A Martin Luther King biopic, a French drama about the world’s worst soprano and the follow-up to Joshua Oppenheimer’s documentary on the Indonesian genocide are heading to Australian cinemas next year.

These were among the titles pre-bought by distributors at the Toronto International Film Festival. From the Oz viewpoint it was a “solid, not spectacular market," according to Transmission Films co-founder Andrew Mackie, whose acquisition reps were in Toronto.

“As usual there was a lot more on offer for the US market, with many key titles that were already spoken for here in Australia still open for the US,” Mackie said.

In light of the contraction of the independent/specialty market in Australia and worldwide, Mackie said he is taking a cautious approach to the smaller art house titles that are struggling to find a foothold theatrically and don't have much ancillary value.

Transmission pre-bought Xavier Giannoli's Marguerite, which will star Haute Cuisine’s Catherine Frot as a French woman in the 1920s who was known as the world’s worst opera singer. The distributor is closing deals for several other Toronto titles.

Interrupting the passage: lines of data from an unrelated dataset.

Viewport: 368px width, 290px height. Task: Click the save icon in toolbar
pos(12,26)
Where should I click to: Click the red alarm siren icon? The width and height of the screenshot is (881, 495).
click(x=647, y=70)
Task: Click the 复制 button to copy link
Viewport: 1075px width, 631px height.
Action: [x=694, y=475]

Studiocanal bought Selma, which chronicles Dr. Martin Luther King Jr.'s struggle to secure voting rights for his people, culminating in the epic march from Selma to Montgomery, Alabama which led to President Johnson signing the Voting Rights Act of 1965.

The cast includes David Oyelowo, Tom Wilkinson, Carmen Ejogo, Andre Holland, Alessandro Nivola, Dylan Baker, Giovanni Ribisi, Tessa Thompson, Jeremy Strong, Tim Roth and Oprah Winfrey.

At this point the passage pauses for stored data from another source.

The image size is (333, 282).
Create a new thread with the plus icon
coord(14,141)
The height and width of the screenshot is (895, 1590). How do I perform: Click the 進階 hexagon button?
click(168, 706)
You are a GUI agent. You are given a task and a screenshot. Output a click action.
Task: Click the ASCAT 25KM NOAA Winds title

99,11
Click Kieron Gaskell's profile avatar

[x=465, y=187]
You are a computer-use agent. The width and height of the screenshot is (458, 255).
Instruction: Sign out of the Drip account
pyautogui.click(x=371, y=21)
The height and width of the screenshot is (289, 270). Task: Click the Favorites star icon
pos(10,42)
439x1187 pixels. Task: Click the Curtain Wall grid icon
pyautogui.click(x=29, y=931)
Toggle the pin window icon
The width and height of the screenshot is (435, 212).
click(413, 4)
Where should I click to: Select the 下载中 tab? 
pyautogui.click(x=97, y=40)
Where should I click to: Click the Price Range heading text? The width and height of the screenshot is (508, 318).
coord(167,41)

Studiocanal also picked up Automata, a sci-fi thriller starring Antonio Banderas as an insurance agent at a robotics corporation who investigates cases of manipulating robots; that title will go direct-to-DVD in Australia.

Madman Entertainment nabbed four films including The Look of Silence, Oppenheimer’s sequel to The Act of Killing, which follows a family who, after viewing the previous film, discovered and confronted the former right-wing militiamen who murdered their son during Indonesia's anti-communist purges of the mid-1960s.

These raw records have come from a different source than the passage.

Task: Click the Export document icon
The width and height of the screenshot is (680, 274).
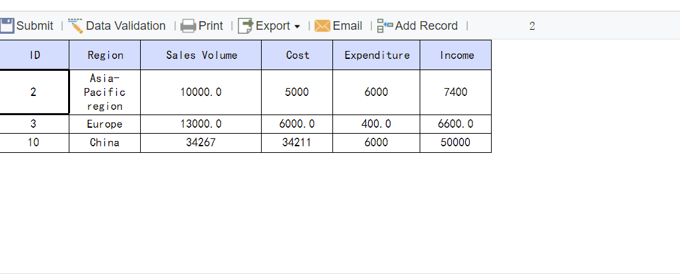Action: (246, 26)
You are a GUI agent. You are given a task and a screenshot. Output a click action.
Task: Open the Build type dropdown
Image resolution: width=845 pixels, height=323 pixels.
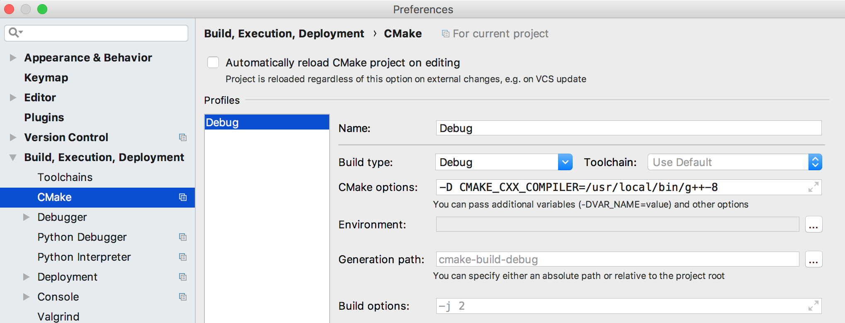coord(565,162)
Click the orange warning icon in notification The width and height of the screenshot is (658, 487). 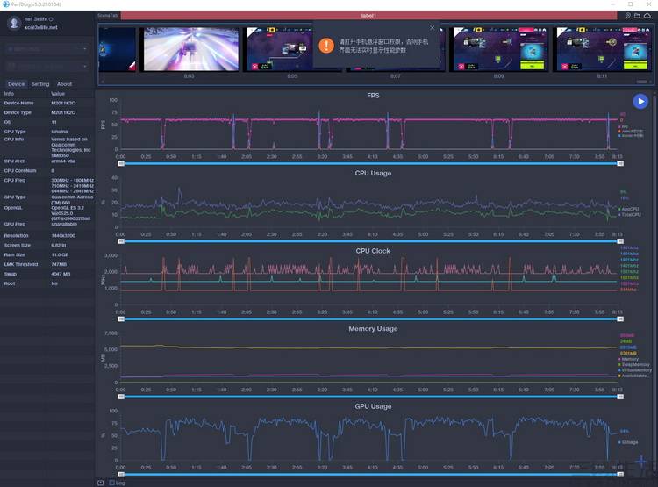tap(325, 45)
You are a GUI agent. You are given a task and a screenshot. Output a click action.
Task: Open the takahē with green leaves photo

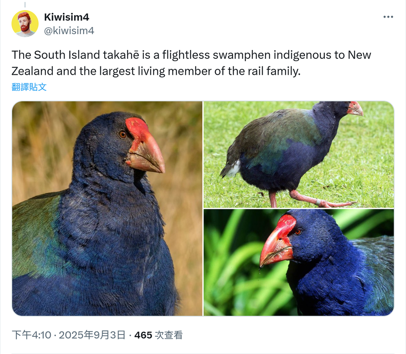coord(299,262)
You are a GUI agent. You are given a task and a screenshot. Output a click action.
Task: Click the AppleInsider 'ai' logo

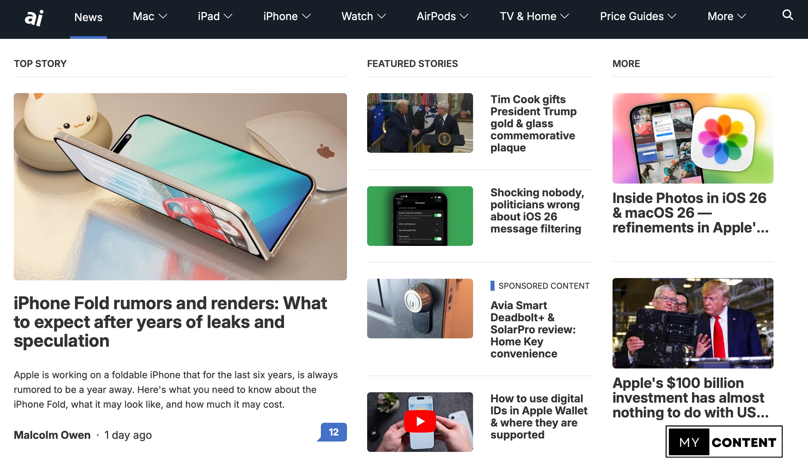coord(34,17)
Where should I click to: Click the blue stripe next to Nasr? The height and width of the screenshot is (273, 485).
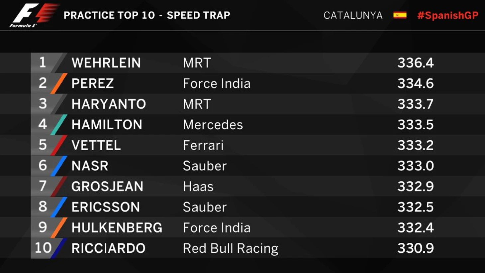59,166
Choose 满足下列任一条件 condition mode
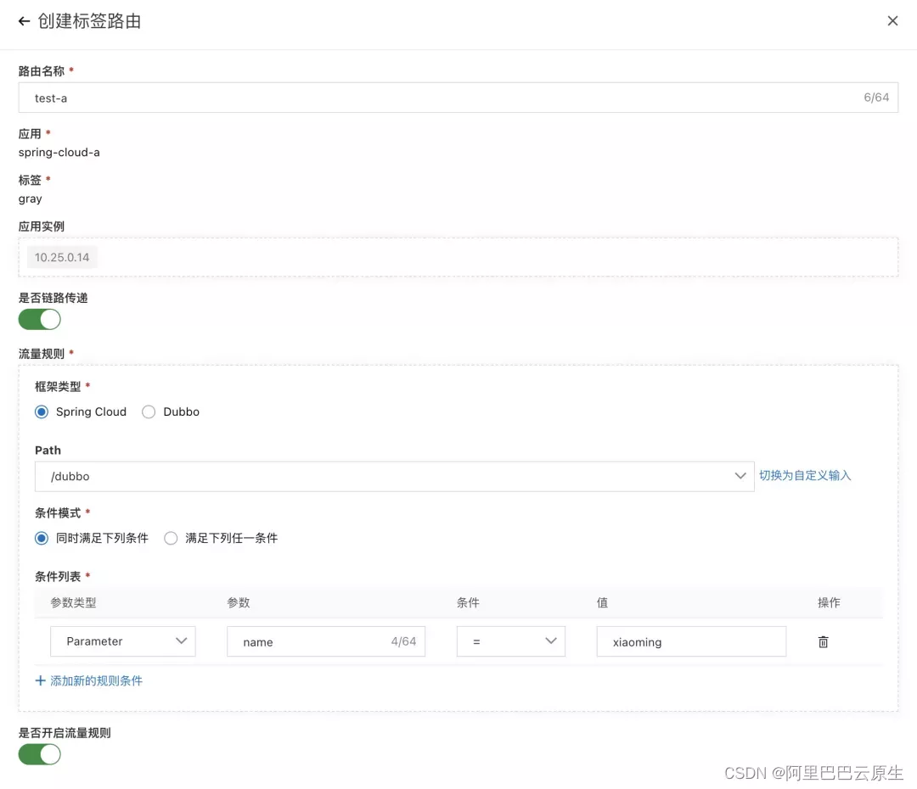The height and width of the screenshot is (789, 917). pos(171,538)
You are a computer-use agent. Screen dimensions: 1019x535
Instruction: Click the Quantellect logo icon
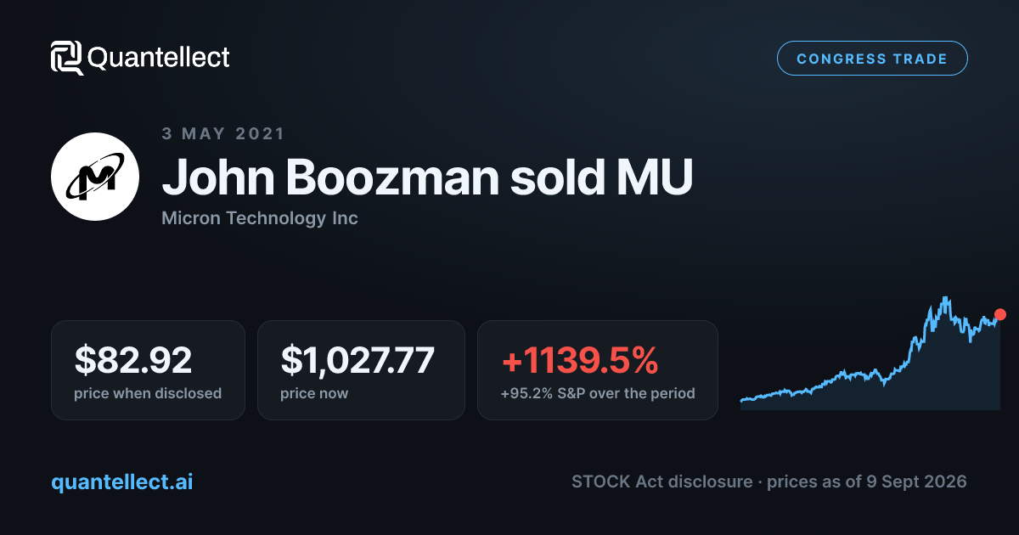[x=67, y=58]
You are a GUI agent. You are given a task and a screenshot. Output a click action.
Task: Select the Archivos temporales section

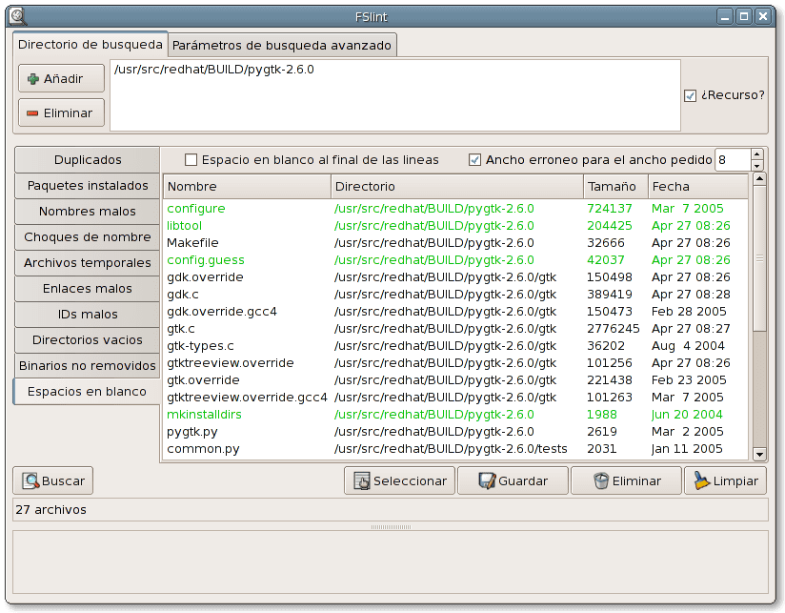[x=87, y=263]
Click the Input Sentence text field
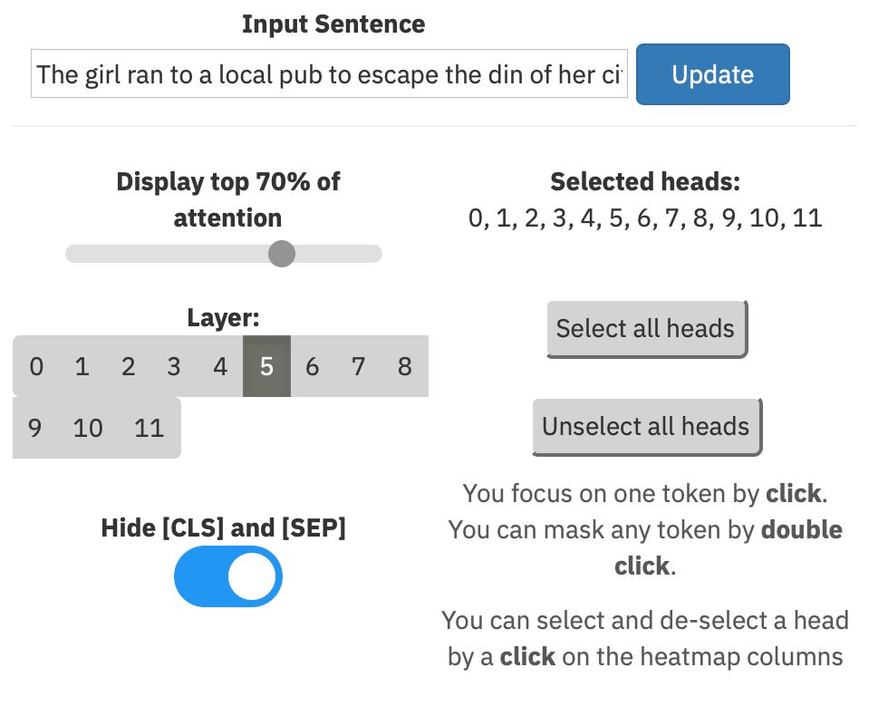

Ramin Bahrani's 99 Homes stars Andrew Garfield as an unemployed contractor who gets evicted with his family from his childhood home by Michael Shannon’s shady real estate agent and then gets involved in insurance fraud.

Giulio Ricciarelli's German drama Labyrinth of Lies features Alexander Fehling of Inglourious Basterds as a young prosecutor who in 1958 discovers a conspiracy to cover up Nazi war crimes.

Isabel Coixet's Learning to Drive stars Patricia Clarkson, Ben Kingsley and Grace Gummer in the saga of a self-obsessed book editor who goes through grief and anger before developing a determination to become self-sufficient after her husband leaves her.

Umbrella Entertainment said it had a successful TIFF and is in negotiations on a number of titles to add to its 2015 theatrical slate.